Marketability: The film has a unique blend of drama, comedy, and romance, with compelling characters and a strong storyline that is both relatable and inspiring. It has the potential to attract a wide audience and generate buzz, especially with the right casting and marketing.

The film explores a unique blend of genres and themes, including education, class, and the impact of childhood experiences on adulthood. It also features a diverse cast and a strong script, which could appeal to audiences looking for something different and thought-provoking.

The film features compelling characters and a gripping storyline, with relevant social themes and a strong emotional core. It has the potential to attract critical acclaim and award nominations, which could boost its profile and box office performance.
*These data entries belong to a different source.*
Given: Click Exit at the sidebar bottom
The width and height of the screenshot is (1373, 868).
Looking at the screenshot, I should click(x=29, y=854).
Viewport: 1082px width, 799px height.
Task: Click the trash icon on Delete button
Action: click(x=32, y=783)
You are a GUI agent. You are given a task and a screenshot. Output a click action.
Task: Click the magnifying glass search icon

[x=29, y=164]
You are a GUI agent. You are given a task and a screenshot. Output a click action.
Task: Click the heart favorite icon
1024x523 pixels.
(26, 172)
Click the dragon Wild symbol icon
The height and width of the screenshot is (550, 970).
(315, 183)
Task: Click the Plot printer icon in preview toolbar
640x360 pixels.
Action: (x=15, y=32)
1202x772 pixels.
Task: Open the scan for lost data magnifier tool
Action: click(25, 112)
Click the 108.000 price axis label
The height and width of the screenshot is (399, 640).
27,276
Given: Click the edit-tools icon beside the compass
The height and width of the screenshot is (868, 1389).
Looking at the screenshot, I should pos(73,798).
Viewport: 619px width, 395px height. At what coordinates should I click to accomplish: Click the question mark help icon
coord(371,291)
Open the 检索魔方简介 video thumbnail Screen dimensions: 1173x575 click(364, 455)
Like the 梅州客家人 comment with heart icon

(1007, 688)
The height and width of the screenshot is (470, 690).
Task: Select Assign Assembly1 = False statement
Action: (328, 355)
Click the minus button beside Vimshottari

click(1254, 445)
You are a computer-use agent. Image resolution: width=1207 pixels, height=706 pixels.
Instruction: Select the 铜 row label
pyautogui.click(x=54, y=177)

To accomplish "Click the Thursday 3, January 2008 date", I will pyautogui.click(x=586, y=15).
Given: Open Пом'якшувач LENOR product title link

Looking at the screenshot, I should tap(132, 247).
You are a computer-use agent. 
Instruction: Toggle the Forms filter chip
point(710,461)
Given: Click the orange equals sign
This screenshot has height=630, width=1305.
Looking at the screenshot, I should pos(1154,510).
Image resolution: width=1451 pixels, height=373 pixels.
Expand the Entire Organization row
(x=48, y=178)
Profit Potential: High, due to strong appeal to a wide adult audience and potential for award nominations.

Scene Level Percentiles
Script Level Scores
Writer's Voice

Summary:The writer's voice in the screenplay is characterized by sharp dialogue, witty humor, and a focus on character-driven interactions. The dialogue is natural and authentic, capturing the nuances of the characters' personalities and the setting. The writer also effectively uses humor to create a sense of camaraderie and to lighten the tone of the film.

Best representation: Scene 13 - Will's Math Breakthrough with Lambeau's Checkerboard Analogy. Scene 13 is the best representation of the writer's voice because it captures the characters' personalities and the natural flow of conversation. The dialogue is witty and humorous, but it also reveals the characters' vulnerabilities. The scene also highlights the writer's ability to create a sense of tension and suspense.

Memorable Lines:

  • Will: If you ever disrespect my wife again...I will end you. (Scene 19)
  • Chuckie: You're sittin' on a winning lottery ticket and you're too much of a pussy to cash it in. (Scene 35)
  • Chuckie: Why didn't you give me none of your twat last night? (Scene 22)
  • Will: You're not my father. (Scene 40)
  • Skylar: I love you, Will. No take-backs. (Scene 33)

Writing Style:

The writing style in this screenplay is characterized by sharp dialogue, intense character interactions, and a blend of humor and emotional depth. The scenes often explore complex themes, such as personal growth, identity, and social dynamics, while also maintaining a focus on authentic human relationships.

Style Similarities:

  • Aaron Sorkin
  • Quentin Tarantino
  • Richard Linklater
Other Similarities: The screenplay also incorporates elements from other notable screenwriters, such as David Mamet's intense character interactions and moral dilemmas, and Greta Gerwig's exploration of personal growth and complex relationships. This eclectic mix of styles results in a rich and engaging narrative that captivates the audience.